UPDATE ON THIS POST: Please see the press release above relating to this matter

Vicroads is planning to begin its tree clearance works on the Pyrenees Highway east of Newstead this week. Works were planned to start today (the 29th), but we’ve seen no sight of them yet.

Subsequent to the recent Newstead ‘consultation’ meeting, the roads authority has distributed a quantity of material to local residents explaining the project and providing answers to residents’ objections to the vegetation clearance.

The key documents can be found here

file:///C:/Users/User/AppData/Local/Microsoft/Windows/INetCache/IE/QR7OSTPD

/Pyrenees%20follow%20up%20information%20220119.pdf

file:///C:/Users/User/AppData/Local/Microsoft/Windows/INetCache/IE/QR7OSTPD

/Pyreness%20drop%20in%20notes%20080119.pdf

As readers will remember, FOBIF’s objections to large tree removal were accompanied by a number of proposals including:  reduction of the speed limit on the road, and installation of advisory ‘black spot’ signs: the point of these being to reduce the likelihood of an accident. As we have pointed out, Vicroads’ strategy in this case is not to reduce accident probability, but to soften the impact of accidents. According to Vicroads’ tree policy ‘The risk of death and serious injury is directly related to the likelihood of a crash and the impact forces on the vehicle occupants when a vehicle impacts an object.’ Of these two factors, the current project is focussed on one only: ‘This project is focussed on improving road safety outcomes for roads users who are involved in a crash.’  (FOBIF emphasis).

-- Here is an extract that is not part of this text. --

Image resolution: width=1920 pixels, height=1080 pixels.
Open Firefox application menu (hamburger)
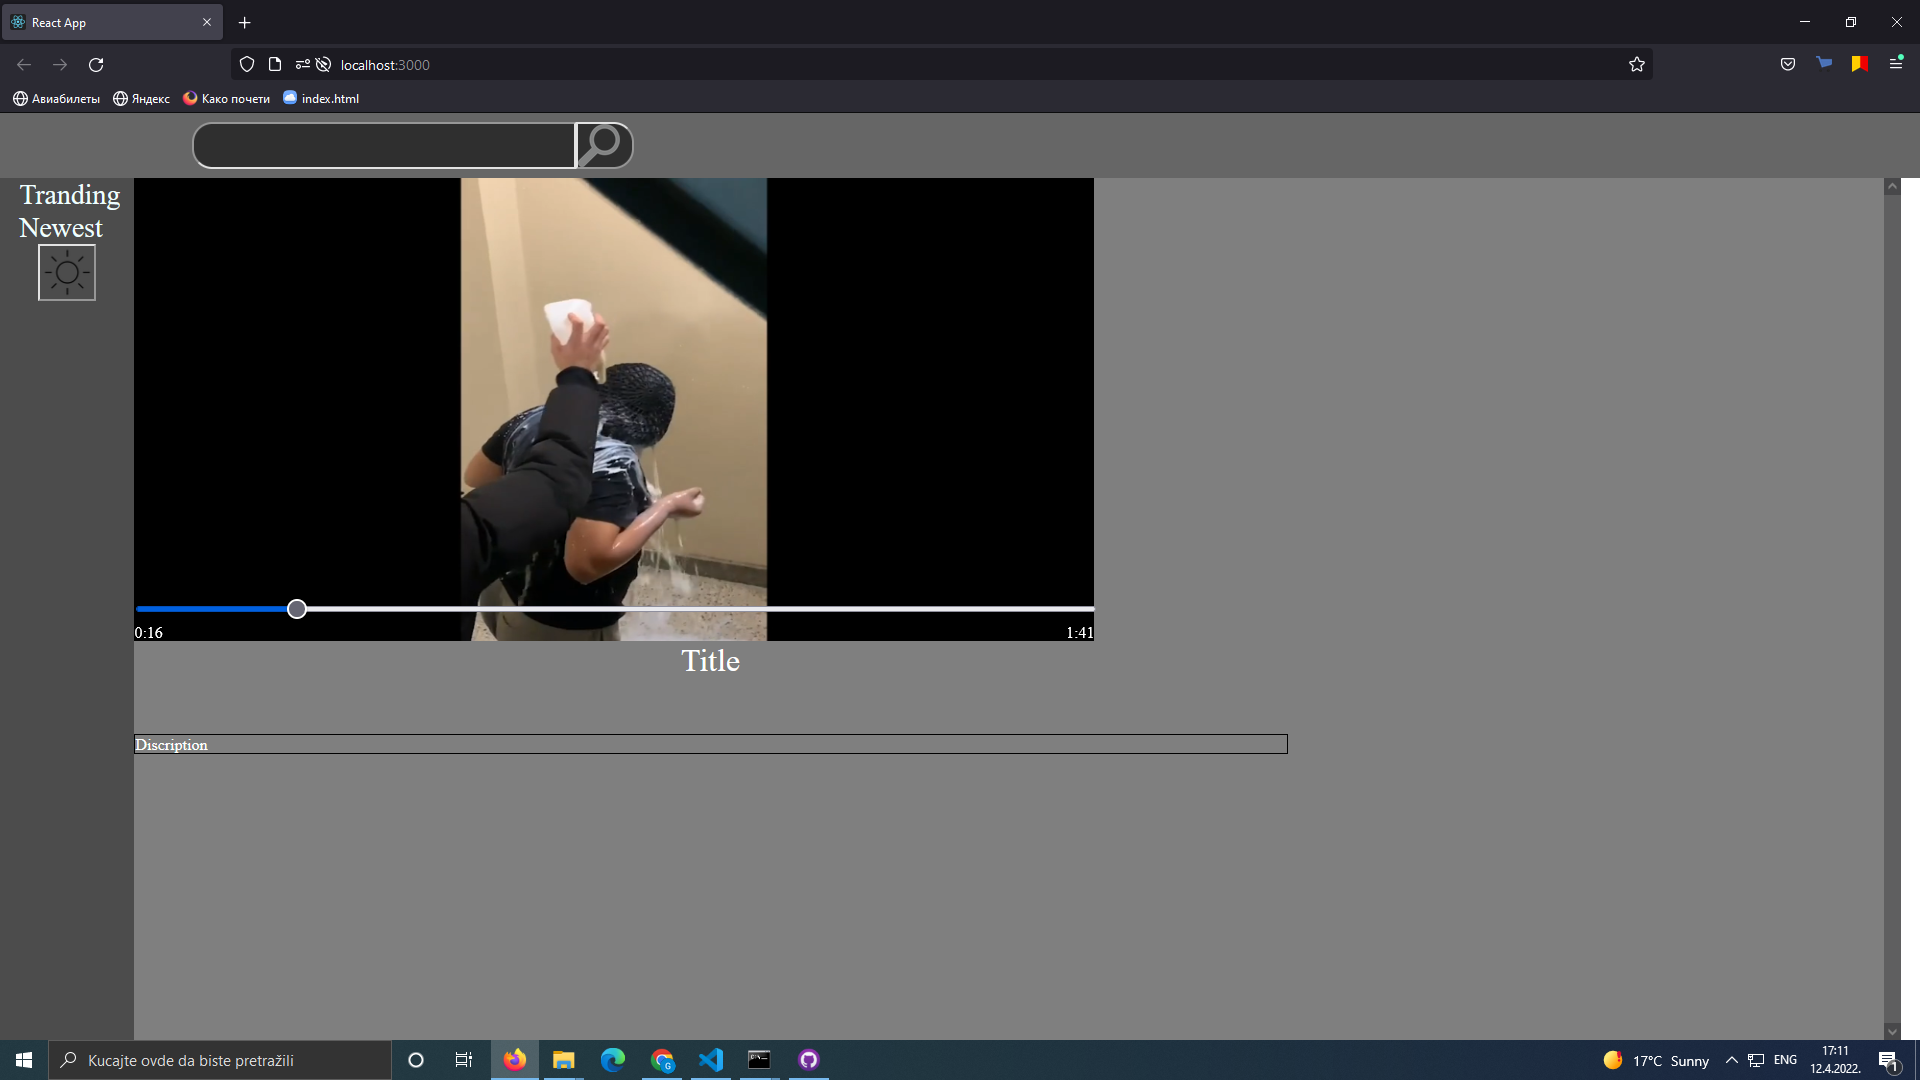1896,64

Vicroads’ modelling seems to have been focussed entirely on this angle: and, of course, if you run into a tree at 80 the effect is pretty well the same it would be at 90. The question is, would the accident have happened at all at 80? Numerous campaigns designed to convince us that speed kills would suggest not.

As to what decisions will be made on speed limits, we’re not clear.

A further objection, that the project will damage Swift Parrot habitat, is dealt with in the Vicroads material, essentially via the provision of offset plantings in the St Arnaud area. FOBIF has had no response to our question as to how the removed trees are valued, but we assume that the answer is that the offsets will at least equal the removed trees.

As we’ve suggested before, this project, like many before it, is a small example of a very large principle dominant in our culture: where an apparent conflict is seen between humanity and nature, it is nature which loses out every time. The principle is clearly seen in the current predicament in the Murray Darling, where the underlying principle of governments has been that there be ‘no negative socio-economic impact’. The principle is perfectly encapsulated in Premier Gladys Berejiklian’s statement today: ‘I’m concerned about fish, but I’m more concerned about people.’ The end result now most likely: not only has nature been seriously damaged, but the region, and Australia more generally, is facing a serious social and economic crisis as well.

And here’s a footnote: last July the French government controversially reduced the speed limit on secondary roads from 90 kph to 80 kph. The French Prime Minister released figures this week showing persuasively that 116 fewer people had died on the roads in the period since the change, compared to the average over the preceding years.